Entries supplied
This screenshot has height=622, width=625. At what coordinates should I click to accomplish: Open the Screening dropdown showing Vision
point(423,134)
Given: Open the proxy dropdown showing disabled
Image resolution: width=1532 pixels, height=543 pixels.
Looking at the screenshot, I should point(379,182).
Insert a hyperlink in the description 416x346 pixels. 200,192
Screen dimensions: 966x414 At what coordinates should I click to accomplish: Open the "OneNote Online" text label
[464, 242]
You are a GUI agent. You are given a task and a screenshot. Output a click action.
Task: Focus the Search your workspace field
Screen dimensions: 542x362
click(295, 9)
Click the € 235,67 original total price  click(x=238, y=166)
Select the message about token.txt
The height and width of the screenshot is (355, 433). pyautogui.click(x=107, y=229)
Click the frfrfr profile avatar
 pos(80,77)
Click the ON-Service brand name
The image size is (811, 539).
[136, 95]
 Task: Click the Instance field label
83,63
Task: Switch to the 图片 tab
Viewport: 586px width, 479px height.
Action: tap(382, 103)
==
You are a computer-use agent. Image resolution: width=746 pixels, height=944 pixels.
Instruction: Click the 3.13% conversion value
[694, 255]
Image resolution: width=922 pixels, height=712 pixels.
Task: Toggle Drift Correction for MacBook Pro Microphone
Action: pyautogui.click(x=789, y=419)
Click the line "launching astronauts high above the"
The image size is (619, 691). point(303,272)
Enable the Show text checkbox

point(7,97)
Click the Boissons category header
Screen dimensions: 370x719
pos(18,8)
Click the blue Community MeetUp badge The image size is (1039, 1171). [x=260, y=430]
---
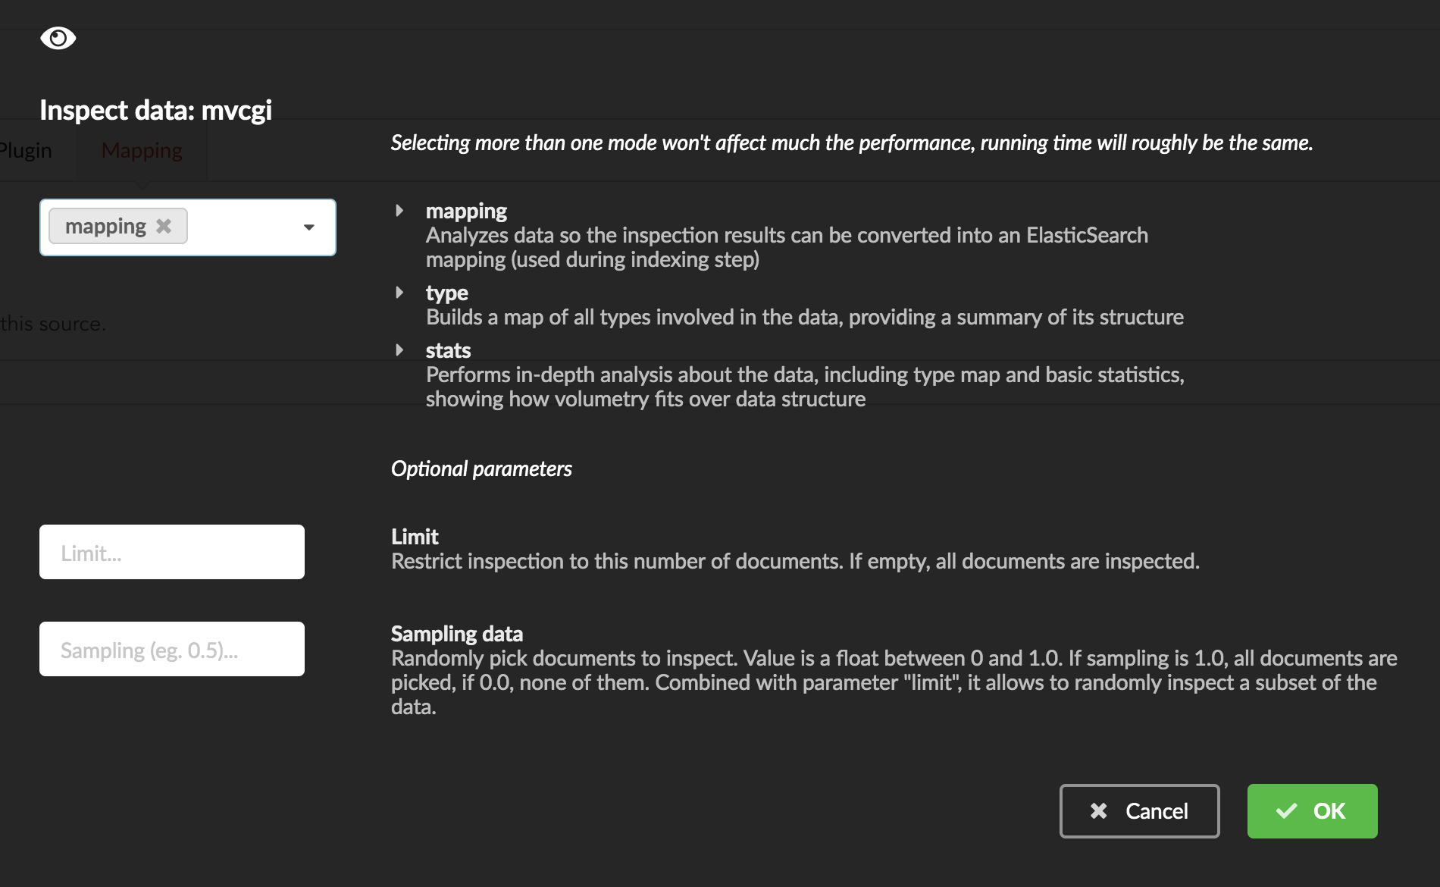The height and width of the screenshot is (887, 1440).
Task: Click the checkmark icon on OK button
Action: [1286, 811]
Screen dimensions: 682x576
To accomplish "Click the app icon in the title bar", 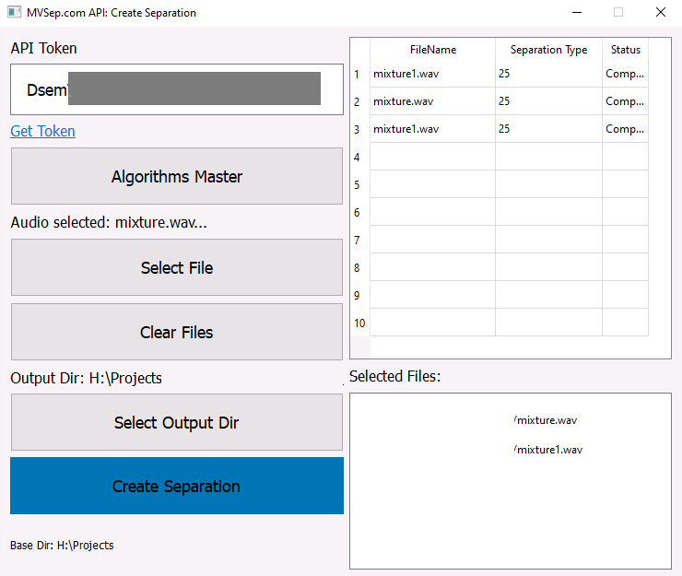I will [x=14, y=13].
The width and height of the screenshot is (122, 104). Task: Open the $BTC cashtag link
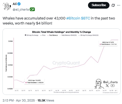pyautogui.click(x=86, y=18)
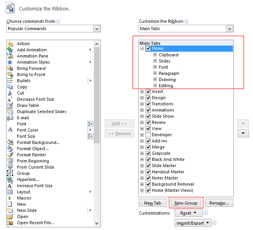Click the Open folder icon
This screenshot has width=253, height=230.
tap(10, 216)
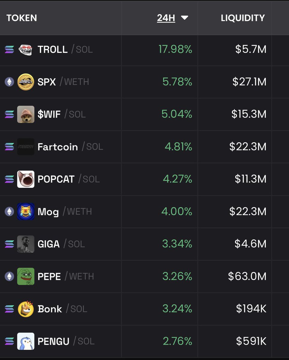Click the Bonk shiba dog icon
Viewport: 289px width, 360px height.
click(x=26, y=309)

Task objective
For each line above that contains "agent", add one to a count, then state only the final number.

Answer box
2